I have no result with cos(2alnz)=1/2(z exp2ia + z exp -2ia)

you have then sin²=(1-cos 2 phi)/2

thus 1/2{1- 1/2(zexp 2ia+zexp -2ia)}/ (x-1)²

We already have a second order pole on the real axis (x-1)²/2

I used the key-hole contour.

thanks

8. Apr 11, 2008

### Belgium 12

hi,
the result of the integral pi.a coth(2pia)-1/2 is correct.I saw it in a book "integral tables"

The integral with just the answer comes from a book in french "Recueil de problemes

sur la theorie des fonctions analytiques" by Evgrafov MIR publishers Moscow.

9. Apr 12, 2008

### Belgium 12

Hi,
tiny tim

Maybe I should try sin²(a.lnz)/(x-1)²=(exp 2ialnz -2 +exp2ialnz).-1/4/(x-1)²

ans with the term -2/(x-1) partial integration in the PV sence.
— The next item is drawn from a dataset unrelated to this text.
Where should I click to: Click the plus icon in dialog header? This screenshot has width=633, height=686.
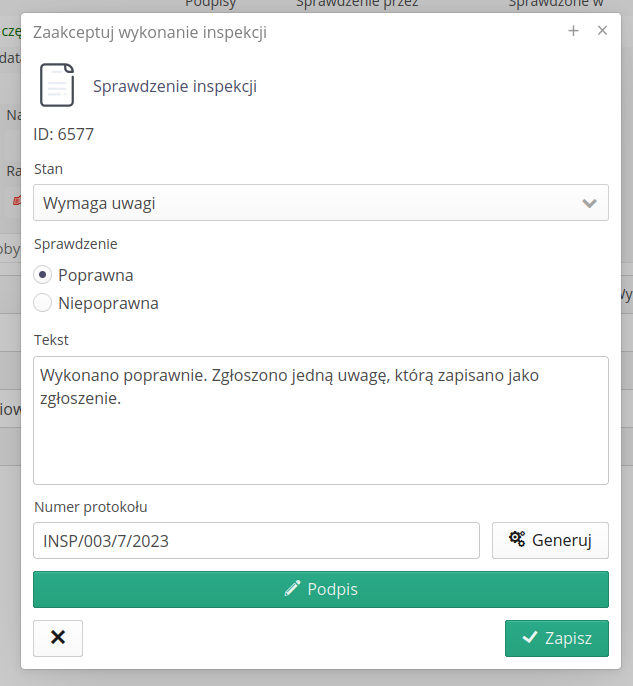[573, 31]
int from 1+e to infinty +int from 0 to 1-e.
Then the two other integrals 1)zexp2ia/(x-1)² and zexp -2ia/(x-1)² and the adding.

thanks

10. Apr 12, 2008

### tiny-tim

Hi Belgium 12!

Yes, that's what I was thinking of originally … it gives you something like:
$$\frac{\left[z^{2ia}+z^{-2ia}\,-\,2\right]}{4 (z\,-\,1)^2}\,.$$​
Unfortunately, as Pere Callahan asks, does that actually get us anywhere?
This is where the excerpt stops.